Vitamin D plays a great role in bone metabolism and mineral homeostasis. Relevant data identify roles for the active form of vitamin D (1,25(OH)2D3) in many biological processes including regulation of cellular growth, differentiation and metabolic modulations [8]. Vitamin D insufficiency has a known effect on bone density, neonatal vitamin D and calcium status, and childhood rickets [9]. In several studies, the relation between low vitamin D levels, insulin resistance and impaired insulin secretion was clearly demonstrated [10]. Moreover, specific receptors for 1,25(OH)2D3 were detected in pancreatic ß cells, denoting a probable effect of vitamin D on the insulin secretion process [11]. Obesity is another significant risk factor for 25OHD deficiency [12, 13]. An analysis of the National Health and Nutrition Examination Survey (NHANES) for the years 2003/2004 data also demonstrated that 25 (OH) D deficiencies were highly prevalent in overweight and obese American subjects [14].
In our study we tried to find a correlation between glycemic control and vitamin D deficiency in pregnant women known to have gestational diabetes, diagnosed at previous visits, and we included normal pregnant population as a control. Vitamin D deficiency was the salient feature in both groups, with the mean serum vitamin D levels close in both groups. This could be explained by the fact that the great majority of the pregnant women, included in our study, belonged to poor economic standards which may affect a good supplementation of vitamin D; they have poor housing conditions, poor exposure to sun, insufficient food intake which might be referred to as vegetarian in other papers, repeated non spaced pregnancies and lack of medical service to provide good vitamin supplementation. Another important factor is that, in spite of the sunny climate in Egypt, all the included women were veiled, which hinder the passage of sunrays to the skin, and subsequently diminishing trans-cutaneous vitamin D absorption. We had a negative linear correlation between fasting blood glucose levels and vitamin D3. Our findings also support an independent inverse association between 25(OH)D and HbA1c in women with GDM, showing a potential interaction between 25(OH)D and blood glucose control in pregnancy. The higher levels of HbA1c, indicating poor glycemic control, were found in women with lower levels of 25(OH)D and this inverse relation was found to be statistically significant (r = - 0.492).

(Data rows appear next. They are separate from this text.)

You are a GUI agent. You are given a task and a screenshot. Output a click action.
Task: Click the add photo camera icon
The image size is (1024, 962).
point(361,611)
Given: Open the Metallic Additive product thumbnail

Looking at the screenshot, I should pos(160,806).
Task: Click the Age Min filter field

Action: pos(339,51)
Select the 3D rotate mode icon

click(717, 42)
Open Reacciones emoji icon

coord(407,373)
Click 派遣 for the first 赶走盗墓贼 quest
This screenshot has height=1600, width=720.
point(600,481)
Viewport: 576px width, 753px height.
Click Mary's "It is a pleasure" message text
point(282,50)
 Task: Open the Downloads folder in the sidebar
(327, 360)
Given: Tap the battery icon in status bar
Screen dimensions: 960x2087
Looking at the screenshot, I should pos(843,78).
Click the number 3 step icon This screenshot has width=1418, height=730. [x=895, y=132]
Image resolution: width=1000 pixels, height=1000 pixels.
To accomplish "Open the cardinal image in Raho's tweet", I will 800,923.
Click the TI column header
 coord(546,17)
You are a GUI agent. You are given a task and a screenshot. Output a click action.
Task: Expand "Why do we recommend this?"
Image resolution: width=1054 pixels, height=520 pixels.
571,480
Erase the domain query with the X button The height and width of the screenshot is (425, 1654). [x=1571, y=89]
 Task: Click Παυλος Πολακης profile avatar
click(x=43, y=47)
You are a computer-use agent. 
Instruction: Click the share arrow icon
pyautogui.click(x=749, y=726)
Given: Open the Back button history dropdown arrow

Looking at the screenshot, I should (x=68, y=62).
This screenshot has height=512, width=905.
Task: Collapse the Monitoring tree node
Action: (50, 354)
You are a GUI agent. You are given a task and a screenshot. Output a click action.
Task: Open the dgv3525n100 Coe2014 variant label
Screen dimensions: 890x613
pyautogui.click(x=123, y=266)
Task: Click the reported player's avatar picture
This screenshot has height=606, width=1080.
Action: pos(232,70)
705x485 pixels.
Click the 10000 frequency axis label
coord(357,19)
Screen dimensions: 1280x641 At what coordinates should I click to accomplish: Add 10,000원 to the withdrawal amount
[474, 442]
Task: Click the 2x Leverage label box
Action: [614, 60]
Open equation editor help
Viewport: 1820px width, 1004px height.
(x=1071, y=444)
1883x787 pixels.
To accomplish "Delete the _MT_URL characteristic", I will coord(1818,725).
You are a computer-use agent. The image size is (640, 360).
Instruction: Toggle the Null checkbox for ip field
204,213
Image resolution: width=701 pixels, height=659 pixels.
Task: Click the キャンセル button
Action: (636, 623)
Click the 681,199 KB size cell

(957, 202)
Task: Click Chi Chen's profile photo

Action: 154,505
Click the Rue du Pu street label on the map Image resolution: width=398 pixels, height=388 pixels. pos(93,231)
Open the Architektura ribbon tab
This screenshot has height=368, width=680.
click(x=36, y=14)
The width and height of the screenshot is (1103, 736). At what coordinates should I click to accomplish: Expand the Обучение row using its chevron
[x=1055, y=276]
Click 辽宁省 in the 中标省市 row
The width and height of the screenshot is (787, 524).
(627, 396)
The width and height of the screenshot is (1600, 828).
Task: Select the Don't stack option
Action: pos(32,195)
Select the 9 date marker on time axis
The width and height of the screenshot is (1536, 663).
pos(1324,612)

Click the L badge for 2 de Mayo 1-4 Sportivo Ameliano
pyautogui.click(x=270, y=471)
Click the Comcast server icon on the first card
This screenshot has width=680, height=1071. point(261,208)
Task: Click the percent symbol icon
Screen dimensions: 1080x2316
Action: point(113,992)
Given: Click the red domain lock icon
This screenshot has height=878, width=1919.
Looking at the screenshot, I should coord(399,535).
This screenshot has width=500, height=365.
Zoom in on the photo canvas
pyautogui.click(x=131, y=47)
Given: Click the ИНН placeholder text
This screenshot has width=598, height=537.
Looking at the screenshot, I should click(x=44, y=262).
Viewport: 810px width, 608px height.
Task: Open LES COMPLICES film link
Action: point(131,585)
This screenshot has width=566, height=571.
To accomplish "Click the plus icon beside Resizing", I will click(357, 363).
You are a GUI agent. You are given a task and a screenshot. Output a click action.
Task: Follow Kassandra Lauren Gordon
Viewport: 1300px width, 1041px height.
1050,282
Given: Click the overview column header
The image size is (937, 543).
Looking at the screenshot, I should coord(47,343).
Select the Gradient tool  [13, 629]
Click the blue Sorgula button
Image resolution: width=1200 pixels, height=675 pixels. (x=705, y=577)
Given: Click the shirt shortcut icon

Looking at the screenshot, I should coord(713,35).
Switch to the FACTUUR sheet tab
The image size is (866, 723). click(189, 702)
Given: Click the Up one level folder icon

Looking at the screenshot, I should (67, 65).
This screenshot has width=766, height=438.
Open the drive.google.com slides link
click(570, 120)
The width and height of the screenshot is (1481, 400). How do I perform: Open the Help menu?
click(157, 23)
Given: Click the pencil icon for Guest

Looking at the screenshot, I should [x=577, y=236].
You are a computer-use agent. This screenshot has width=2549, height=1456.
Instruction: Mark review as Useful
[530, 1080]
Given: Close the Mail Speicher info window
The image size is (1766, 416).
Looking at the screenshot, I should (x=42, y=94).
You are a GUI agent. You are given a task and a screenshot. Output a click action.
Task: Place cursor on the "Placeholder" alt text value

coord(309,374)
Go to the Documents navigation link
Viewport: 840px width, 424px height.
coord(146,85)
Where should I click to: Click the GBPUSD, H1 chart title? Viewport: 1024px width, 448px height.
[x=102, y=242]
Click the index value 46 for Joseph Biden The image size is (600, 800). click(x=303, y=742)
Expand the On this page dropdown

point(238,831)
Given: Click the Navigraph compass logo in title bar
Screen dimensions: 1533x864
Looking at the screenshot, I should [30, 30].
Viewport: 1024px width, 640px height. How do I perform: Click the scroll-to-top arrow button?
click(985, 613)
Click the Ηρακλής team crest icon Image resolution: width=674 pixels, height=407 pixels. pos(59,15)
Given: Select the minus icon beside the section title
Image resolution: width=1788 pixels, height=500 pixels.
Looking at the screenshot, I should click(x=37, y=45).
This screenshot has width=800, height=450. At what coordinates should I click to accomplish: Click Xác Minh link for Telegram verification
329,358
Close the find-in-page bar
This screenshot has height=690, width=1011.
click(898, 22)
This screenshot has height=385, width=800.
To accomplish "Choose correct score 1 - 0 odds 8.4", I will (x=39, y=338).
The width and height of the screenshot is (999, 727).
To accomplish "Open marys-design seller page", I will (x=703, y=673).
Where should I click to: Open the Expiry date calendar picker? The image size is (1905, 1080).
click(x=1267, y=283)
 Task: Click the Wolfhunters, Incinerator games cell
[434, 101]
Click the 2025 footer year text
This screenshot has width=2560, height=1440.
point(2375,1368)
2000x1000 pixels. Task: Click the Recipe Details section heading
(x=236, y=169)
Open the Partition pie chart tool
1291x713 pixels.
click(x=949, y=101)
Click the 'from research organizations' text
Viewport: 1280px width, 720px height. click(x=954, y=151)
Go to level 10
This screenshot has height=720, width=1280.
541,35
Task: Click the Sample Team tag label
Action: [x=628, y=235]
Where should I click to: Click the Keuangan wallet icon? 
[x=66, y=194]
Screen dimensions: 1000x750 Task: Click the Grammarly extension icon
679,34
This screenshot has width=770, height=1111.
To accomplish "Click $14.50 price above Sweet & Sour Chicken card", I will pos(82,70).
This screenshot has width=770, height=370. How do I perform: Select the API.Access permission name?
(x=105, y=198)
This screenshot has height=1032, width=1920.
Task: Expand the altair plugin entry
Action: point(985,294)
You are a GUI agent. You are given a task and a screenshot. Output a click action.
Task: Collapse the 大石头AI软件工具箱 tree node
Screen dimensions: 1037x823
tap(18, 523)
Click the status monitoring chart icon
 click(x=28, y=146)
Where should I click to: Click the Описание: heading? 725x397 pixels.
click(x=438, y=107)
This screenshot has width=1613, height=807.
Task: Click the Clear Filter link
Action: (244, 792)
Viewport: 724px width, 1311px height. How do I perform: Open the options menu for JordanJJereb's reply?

The possible explanation for such relationship, between Vitamin D deficiency and the impaired glycemic control, found in our study could be made attributed to the defect in the important role that Vitamin D plays in glucose homeostasis, and via different mechanisms. The mechanism of action of vitamin D in type 2 diabetes is thought to be mediated not only through regulation of plasma calcium levels, which regulate insulin synthesis and secretion, but it also improves insulin sensitivity of the target cells (liver, skeletal muscle, and adipose tissue). Additionally, Vitamin D enhances and improves β-cell function and protects them from detrimental immune attacks, directly by its action on β-cells, but also indirectly by acting on different immune cells, including inflammatory macrophages, dendritic cells, and a variety of T cells. Macrophages, dendritic cells, T lymphocytes, and B lymphocytes can synthesize Vitamin D, all contributing to the regulation of local immune responses [15].
This correlation between vitamin D and GDM were evaluated by various studies and the results were controversial [16–19]. Maghbooli et al demonstrated that maternal serum levels of 25(OH)D during 24-28 weeks of pregnancy were significantly lower in women with GDM compared with controls [16]. More recently, Makgoba and his colleagues did not find an association between first trimester maternal serum 25(OH)D levels and subsequent GDM development [17]. On the other way round, Clifton-Bligh demonstrated an inverse association between maternal serum 25(OH)D levels and fasting blood glucose, although the association between 25(OH)D and GDM was not statistically significant [18]. Additionally, a recent study of Indian women failed to demonstrate a relationship between maternal vitamin D status and risk of developing GDM [19]. More recently meta-analysis, published in 2013, linked gestational diabetes with insufficient 25(OH)D levels, it correlated in addition vitamin D deficiency to preeclampsia, preterm birth and small for gestational age (SGA) babies [20]. In 2013, a randomized controlled study from a Turkish group, on 234 women with GDM and 168 controls, came to a more specific conclusion; they found a statistical significance, between glycemic control and vitamin D levels, only in women with severe deficiency of 25(OH)D levels. They also concluded that only this group (with severe vitamin D deficiency) is at a higher risk of GDM [21]. We mostly attribute this disparity in the results and correlations to the population differences, the most influential factor being, from our point of view, the absence or very few numbers of pregnant women with severely deficient 25OHD.
An important limitation of the present study is the small number of patients with severe vitamin D deficiency and the single measurement of 25(OH)D levels in the third trimester of pregnancy. Other confounding factors included the seasonal variation, as the study extended over a whole year, the heterogeneity of dietary habits and the differences in socioeconomic standards between the included pregnant women. We believe however that these factors did not have a major impact on the statistical analysis of this study, considering that most, if not all, of our patients live in the poor socioeconomic areas.